Johnson, the pastor at Dix Bible Church, spent time as a missionary in Africa. He lives in Dix with his wife, Susan, and their children.

"Having come back from the Ivory Coast, we were missionaries for a term, Dix was without a pastor and they had a parsonage they said we could live in. We were free to travel when we needed to so we moved in and haven't moved out," he said. "There is needy folk everywhere."

Johnson has busied himself serving as more than a pastor. He is a member of the Dix Volunteer Fire Department, the Dix First Responders and more recently the Kimball County Ambulance Service.

He originally took the emergency medical technician course eight years ago with one of his daughters, and although he passed, he did not use the certification nor did he take the national certification right away.

"I did use what I learned, but I didn't see the need for going on with the national registry," he said. "But then two years later, I took the class again and went ahead and took the national registry. I've been with the Kimball department three years."

Johnson provides vehicle maintenance for both municipalities as well.

"It all helps the finances as well, but really my target is to help people," Johnson said. "To minister to folks is my goal."

Susan stays busy overseeing their daughters' education, caring for their garden and preserving the bounty, but they still find time to serve together. They also take time to minister to the residents of the Kimball County Manor on a regular basis.

"We have been involved at the Kimball Manor for a number of years. We do a gospel singing there every Friday morning," Johnson said. "In the process of getting to know folks there my wife wanted to do an elderly vacation bible school. It went very well and they seemed to really enjoy it."

Because the residents enjoyed it so well, Susan was invited to help with activities a couple days each week.

They have also traveled to Brazil to spend time with two of their eight children who are both missionaries there.

"We were able to spend some time with our son in Brazil, because our son in Mozambique met a Brazilian gal in Mozambique with the same mission and they got married in Brazil," Johnson said.

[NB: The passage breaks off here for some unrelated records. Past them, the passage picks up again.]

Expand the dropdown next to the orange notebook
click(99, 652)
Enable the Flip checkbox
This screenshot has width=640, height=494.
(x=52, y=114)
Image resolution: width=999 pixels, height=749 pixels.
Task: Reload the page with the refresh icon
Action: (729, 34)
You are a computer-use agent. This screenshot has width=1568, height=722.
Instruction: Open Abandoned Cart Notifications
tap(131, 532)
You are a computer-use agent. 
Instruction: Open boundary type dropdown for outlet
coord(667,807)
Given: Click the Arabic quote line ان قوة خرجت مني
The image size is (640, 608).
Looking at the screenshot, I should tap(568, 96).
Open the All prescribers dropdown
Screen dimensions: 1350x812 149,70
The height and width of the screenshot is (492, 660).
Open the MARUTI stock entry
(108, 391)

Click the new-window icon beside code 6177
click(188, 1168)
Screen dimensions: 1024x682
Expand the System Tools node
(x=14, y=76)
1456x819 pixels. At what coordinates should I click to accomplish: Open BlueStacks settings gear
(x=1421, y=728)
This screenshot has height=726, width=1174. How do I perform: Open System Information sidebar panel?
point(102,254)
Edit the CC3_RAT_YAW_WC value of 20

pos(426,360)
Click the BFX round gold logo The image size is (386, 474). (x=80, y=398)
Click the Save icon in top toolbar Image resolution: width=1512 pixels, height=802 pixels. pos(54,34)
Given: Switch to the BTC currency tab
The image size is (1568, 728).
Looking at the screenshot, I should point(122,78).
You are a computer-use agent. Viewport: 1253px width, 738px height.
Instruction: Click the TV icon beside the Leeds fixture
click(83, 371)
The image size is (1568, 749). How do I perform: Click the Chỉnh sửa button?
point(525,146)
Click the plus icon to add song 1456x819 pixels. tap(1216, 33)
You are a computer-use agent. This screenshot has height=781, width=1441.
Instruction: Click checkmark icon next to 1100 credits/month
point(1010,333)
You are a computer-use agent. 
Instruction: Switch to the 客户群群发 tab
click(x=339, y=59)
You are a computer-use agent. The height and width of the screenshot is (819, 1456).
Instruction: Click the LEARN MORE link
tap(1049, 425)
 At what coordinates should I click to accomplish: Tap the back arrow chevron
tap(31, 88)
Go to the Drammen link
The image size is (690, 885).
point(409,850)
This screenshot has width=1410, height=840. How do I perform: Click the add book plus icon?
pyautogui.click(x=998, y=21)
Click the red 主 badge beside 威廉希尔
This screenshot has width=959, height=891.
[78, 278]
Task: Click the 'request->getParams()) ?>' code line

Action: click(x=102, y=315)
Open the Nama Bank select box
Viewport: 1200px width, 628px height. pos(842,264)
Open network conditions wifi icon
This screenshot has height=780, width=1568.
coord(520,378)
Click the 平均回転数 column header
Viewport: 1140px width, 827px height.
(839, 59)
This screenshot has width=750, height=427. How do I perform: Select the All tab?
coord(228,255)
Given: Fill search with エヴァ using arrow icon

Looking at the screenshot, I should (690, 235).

While they are open to going wherever they are sent, Johnson said he is content to stay as long as he is needed here. As for how they will know it is time to move on, Johnson said that has never been up to him.

"Our life pattern, we seek the guidance of the Lord through his word and wait on him," Johnson said. "When God is finished with us in Dix we will move on. We knew this is where he brought us and we'll know when he wants to move us on."

Johnson said they would enjoy spending time on the mission field with their adult children in the future, where he has learned some of life's bigger lessons.

One of the biggest lessons Johnson said he has learned and continues learning is to not be too quick to judge others.

"I'm learning to be able to minister to folks even though we may be on different wave lengths on some things," Johnson said.

He finds that with most people he can find some common ground and that he too is a "prickly vessel," but that it is his mission to pass on the life and light of Jesus Christ. He added that he hopes to draw others to Jesus and that at the least to not be a road block for others.

"It doesn't matter where you are from or where you go. People are different but the one thing that doesn't change is God's word. God is the constant," he said. "There are things that are pretty black and white, but there is a lot of life that isn't that black and white."